LoRA Fine-Tuning Guide
LoRA (Low-Rank Adaptation) is a parameter-efficient fine-tuning method that adapts a pre-trained LLM to your task by training a small set of additional weights — without retraining the full model. BeaverYard handles all the infrastructure. You provide a dataset; we deliver PEFT-compatible adapter weights.
What is LoRA fine-tuning?
LoRA works by injecting low-rank matrix pairs into the attention layers of a transformer model. During training, only these small matrices are updated — the original model weights stay frozen. The result is an adapter file (~tens of MB) that, when loaded alongside the base model, reproduces the fine-tuned behavior.
- No full model retraining — adapter weights are the only output
- Works with LLaMA, Mistral, and Gemma models
- PEFT-compatible — loads with Hugging Face PEFT and standard inference frameworks
- No platform lock-in — you download the weights and run them anywhere
Prepare your dataset
BeaverYard expects a .jsonl file with one JSON object per line. Each record must follow a supported chat or instruction format.
{"messages": [
{"role": "system", "content": "You are a helpful assistant."},
{"role": "user", "content": "What is LoRA?"},
{"role": "assistant", "content": "LoRA is a parameter-efficient fine-tuning method..."}
]}Validation runs automatically before payment. You see the tier, price, and any format errors before committing. See Dataset Format for full validation rules.
Submit a run via API
The BeaverYard API accepts a single multipart request — your dataset file and run options in one call. No separate upload step required.
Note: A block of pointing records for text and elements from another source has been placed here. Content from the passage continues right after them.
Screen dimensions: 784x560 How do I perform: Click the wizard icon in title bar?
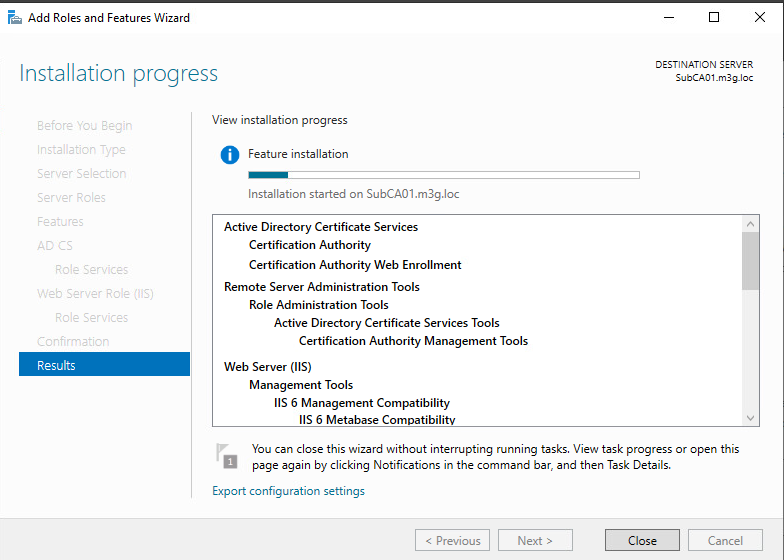(x=15, y=17)
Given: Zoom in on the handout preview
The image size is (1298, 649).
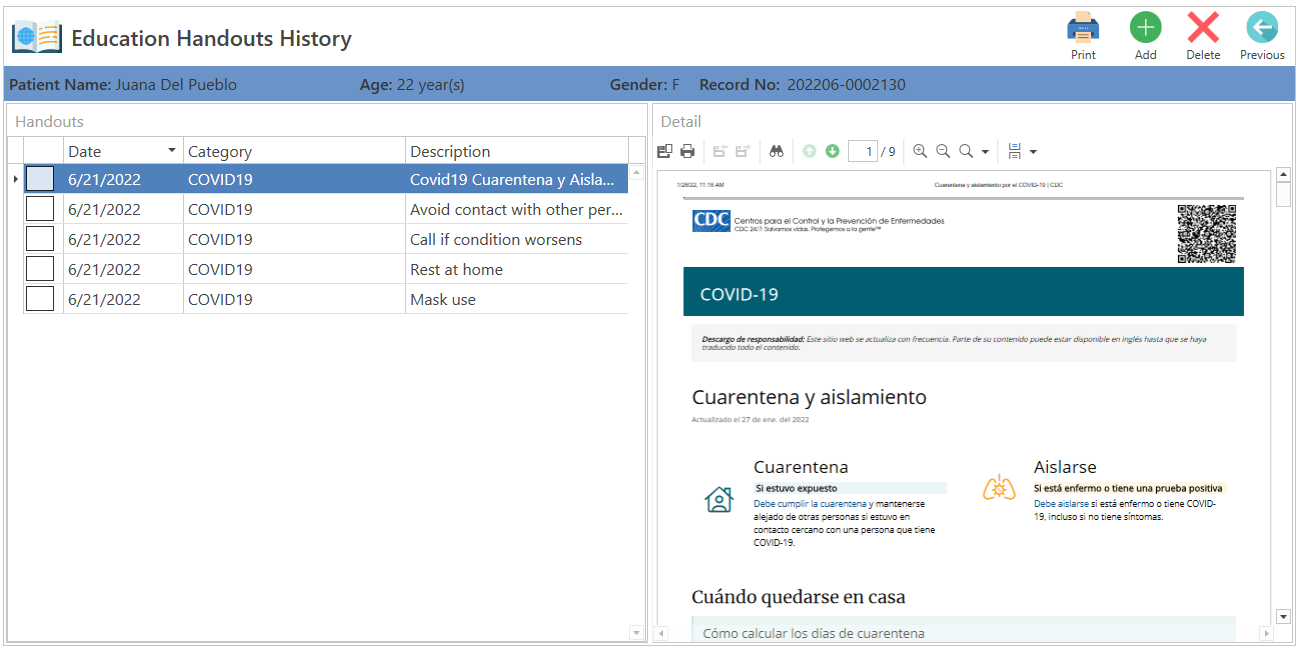Looking at the screenshot, I should pyautogui.click(x=919, y=150).
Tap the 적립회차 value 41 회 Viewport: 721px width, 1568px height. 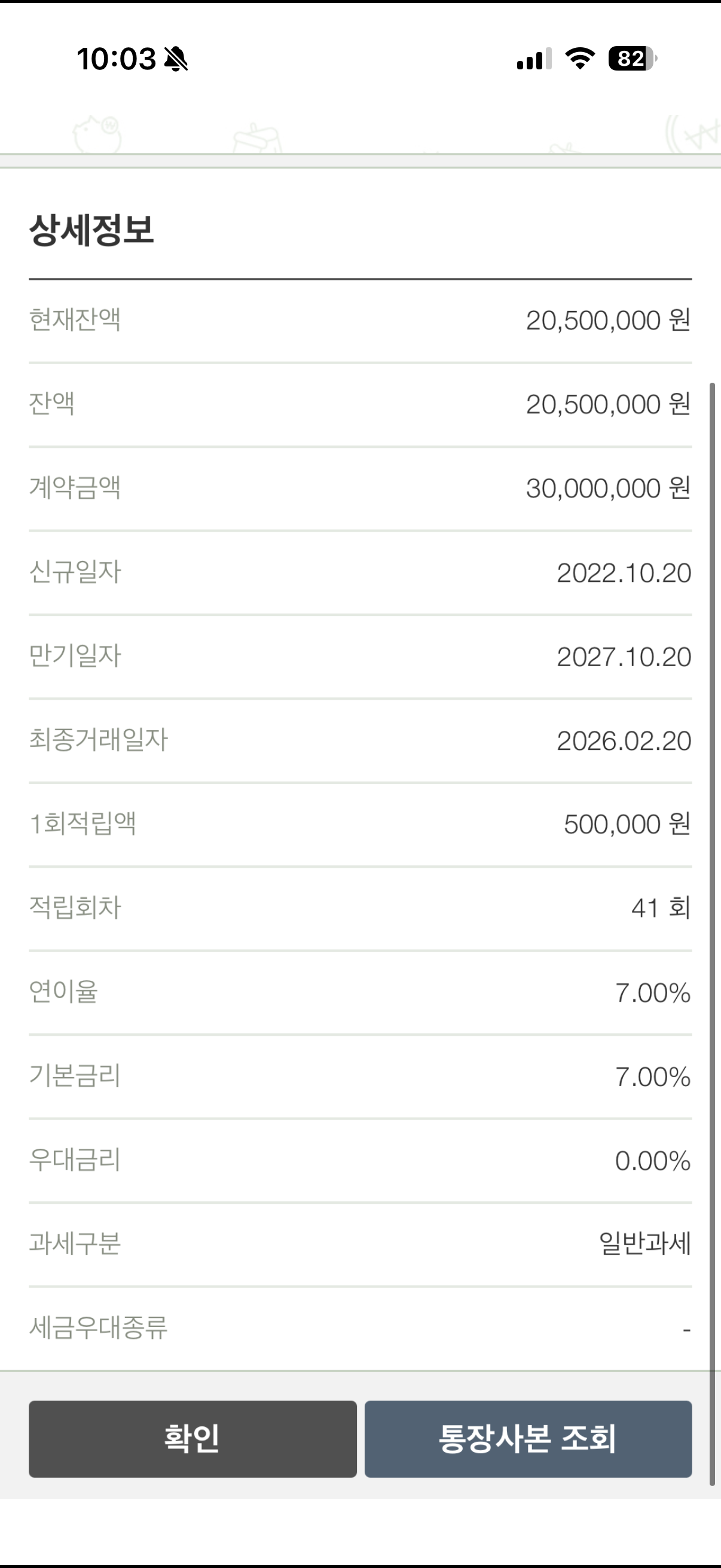click(x=661, y=908)
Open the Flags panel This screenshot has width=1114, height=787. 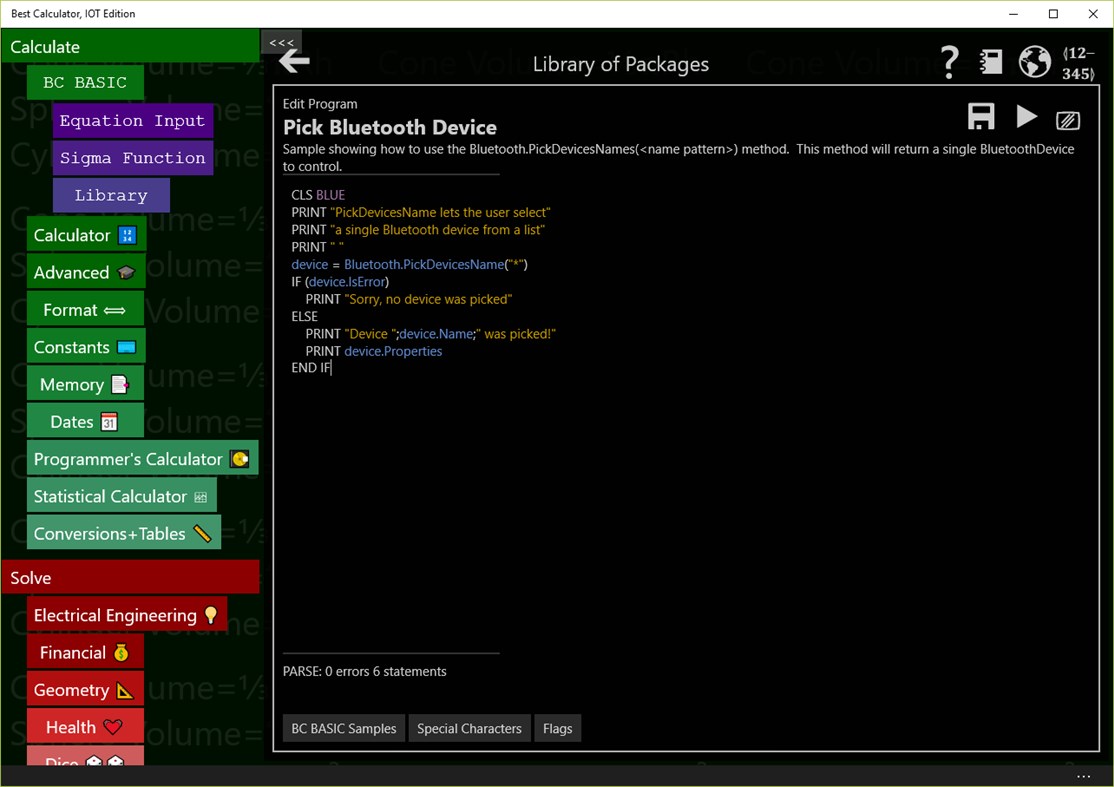click(x=557, y=728)
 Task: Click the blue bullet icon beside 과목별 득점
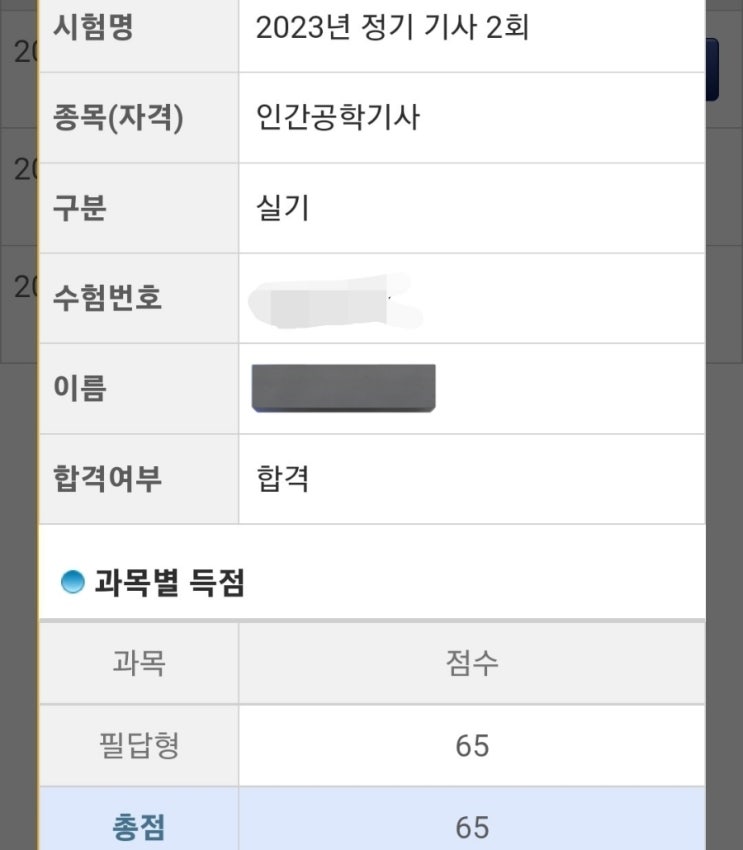pos(72,582)
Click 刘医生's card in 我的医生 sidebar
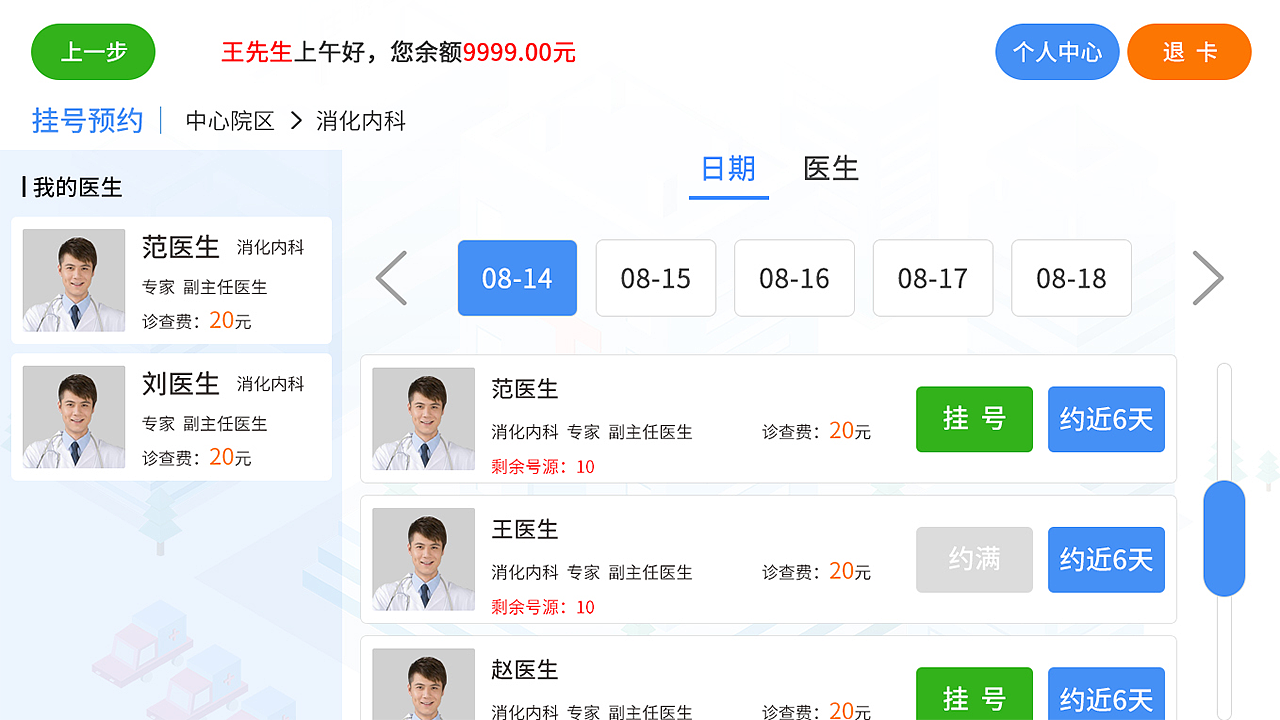 [x=170, y=416]
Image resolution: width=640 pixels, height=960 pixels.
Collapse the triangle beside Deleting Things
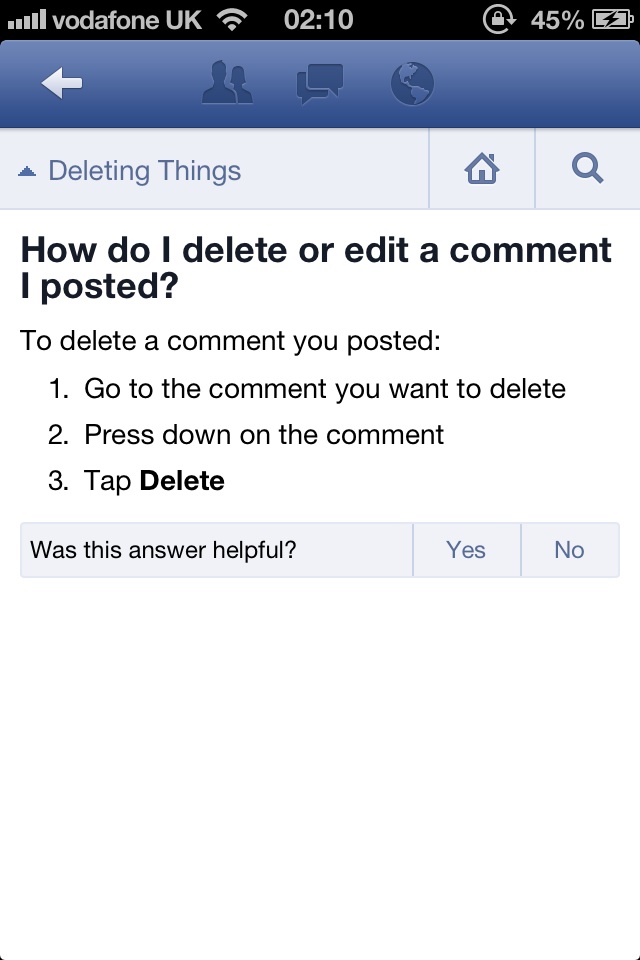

# 1. Submit the training run (dataset + options in one request) curl -X POST https://api.beaveryard.com/api/v1/runs \ -H "Authorization: Bearer $BEAVERYARD_API_KEY" \ -H "Idempotency-Key: $(uuidgen)" \ -F "dataset=@train.jsonl" \ -F "model_id=llama-3.1-8b" \ -F "model_terms_accepted=true" \ -F "data_policy_accepted=true" # 2. Poll for status (use the run_id returned above) curl https://api.beaveryard.com/api/v1/runs/$RUN_ID \ -H "Authorization: Bearer $BEAVERYARD_API_KEY" # 3. Get artifact download URLs when status is "completed" curl -X POST https://api.beaveryard.com/api/v1/runs/$RUN_ID/artifacts/download \ -H "Authorization: Bearer $BEAVERYARD_API_KEY"
The Idempotency-Key header prevents duplicate submissions if you retry. See the full API Reference for all fields, response schemas, and error codes.
Use your adapter weights
After training completes, you download two files: adapter_model.safetensors and adapter_config.json. The config file contains the exact base model path — load both with Hugging Face PEFT:
from peft import PeftModel
from transformers import AutoModelForCausalLM, AutoTokenizer
# For LLaMA runs — base model path is in adapter_config.json
base_model = AutoModelForCausalLM.from_pretrained("meta-llama/Llama-3.1-8B-Instruct")
tokenizer = AutoTokenizer.from_pretrained("meta-llama/Llama-3.1-8B-Instruct")
model = PeftModel.from_pretrained(base_model, "./adapter-weights/")
model.eval()See How to Use Adapters for Mistral/Gemma examples and deployment options. See Artifacts & Downloads for download windows and link expiry.
Supported models
- LLaMA — Meta LLaMA family
- Mistral — Mistral 7B and variants
- Gemma — Google Gemma family
All models are the same price. See Model Selection for details.